Mammalian target of rapamycin (mTOR) inhibitors

Temsirolimus is a specific inhibitor of mTOR kinase, it has been evaluated in refractory/relapsed MCL setting. In a phase III RCT, temsirolimus given 175 mg per week for 3 weeks, followed by weekly dose of 75 mg achieved an objective response rate of 22% and PFS of 4.8 months [58]. Different doses regimen of temsirolimus has been used as monotherapy in relapsed/refractory setting with ORR 38–41%, CR 3–3.7% and median OS 12 months [59, 60]. In a phase I study, temsirolimus also showed to be safe and efficacious when combined with bendamustine and rituximab in refractory setting [61]. When another mTOR inhibitor, everolimus was used in refractory setting, the results were not too encouraging as it only showed modest activity in refractory setting. In that study, the ORR was 8.6% (all partial responses), median PFS and median OS of 4.4 months and 16.9 months respectively [62].
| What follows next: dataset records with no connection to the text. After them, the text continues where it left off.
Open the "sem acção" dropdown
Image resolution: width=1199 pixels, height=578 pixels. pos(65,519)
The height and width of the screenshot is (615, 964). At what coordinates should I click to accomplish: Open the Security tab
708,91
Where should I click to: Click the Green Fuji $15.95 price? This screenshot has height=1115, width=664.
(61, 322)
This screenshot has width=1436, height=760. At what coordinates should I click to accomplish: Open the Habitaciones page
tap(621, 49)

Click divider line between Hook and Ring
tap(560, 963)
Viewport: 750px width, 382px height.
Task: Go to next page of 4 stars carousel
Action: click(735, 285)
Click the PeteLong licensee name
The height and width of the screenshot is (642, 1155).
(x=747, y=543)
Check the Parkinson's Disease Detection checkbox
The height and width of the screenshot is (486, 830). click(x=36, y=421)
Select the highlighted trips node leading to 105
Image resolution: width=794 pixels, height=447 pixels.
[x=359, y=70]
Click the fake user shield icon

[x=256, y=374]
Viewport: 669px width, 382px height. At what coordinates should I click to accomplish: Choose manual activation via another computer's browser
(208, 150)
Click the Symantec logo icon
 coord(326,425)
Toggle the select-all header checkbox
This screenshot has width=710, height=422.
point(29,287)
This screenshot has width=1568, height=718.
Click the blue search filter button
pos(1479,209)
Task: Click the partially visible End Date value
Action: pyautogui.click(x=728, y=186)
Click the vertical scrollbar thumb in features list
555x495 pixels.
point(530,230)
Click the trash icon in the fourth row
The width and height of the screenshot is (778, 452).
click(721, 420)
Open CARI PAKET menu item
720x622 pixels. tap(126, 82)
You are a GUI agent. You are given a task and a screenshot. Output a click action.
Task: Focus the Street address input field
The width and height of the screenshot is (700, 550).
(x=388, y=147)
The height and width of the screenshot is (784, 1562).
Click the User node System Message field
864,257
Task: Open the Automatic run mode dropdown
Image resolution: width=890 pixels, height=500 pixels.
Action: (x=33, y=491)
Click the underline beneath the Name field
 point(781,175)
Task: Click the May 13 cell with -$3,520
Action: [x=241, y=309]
Role of chimeric antigen receptor-engineered T-cells (CART) and Bi-specific T-cells engager (BiTE) therapy

CART offers innovative intervention for MCL patients. CART therapy improves response duration of those refractory/relapsed MCL patients as well [63, 64]. Investigators are modifying various parts of CART therapy to improve the feasibility and efficiency of MCL treatment. One study modified preparatory regimens for CART therapy, another study further optimized CART cells (JCAR-17) [65, 66]. One study even linked chimeric antigen receptor-engineered exosome (CAR-Exo) with membrane fused CD-19 scFV (single chain region of antibody variable region) in order to deliver drug-containing exosome into the lymphoma cells [67]. A multicenter phase 2 study is currently underway to evaluate the role of anti CD-19 CART (axicabtagene ciloleucel) therapy (KTE-C19) in patients with relapsed/refractory MCL (ZUMA-2) [68].

BiTE therapy transiently engages CD3+ T cells with B cells and results in T cell mediated B cell destruction. In a phase I trial for heavily pretreated Non-Hodgkin Lymphoma patients (included 24 MCL patients), Blinatumomab (bispecific CD19/CD3 antibody) showed single agent activity in MCL patients with ORR 71% [69]. A long-term follow-up analysis of 38 patients with relapsed refractory NHL (14 MCL patients), who achieved an objective response to Blinatumomab, showed median overall survival of 1560 days and median progression free survival of 204 days [70]. A recent phase I study presented at 2018 ASH meeting showed clinical efficacy of Mosunetuzumab (bispecific CD20/CD3 antibody) in relapsed refractory NHL (3 MCL patients). Interestingly, responses were also observed in patients thought to be CD20 refractory and who relapsed following CD19 directed CAR-T therapy [71].

Challenges in MCL treatment include pathophysiological variety, high incidence of disease progression and recurrence, shorter disease free interval, advanced patient age and comorbidity. Besides above-mentioned therapies, NK-kB signal pathway blockage studies showed its potential therapeutic significance [72]. The ultimate goal of MCL treatment is to achieve long-term remission without excess toxicities. Developing personalized precise therapeutic strategy is the direction to go.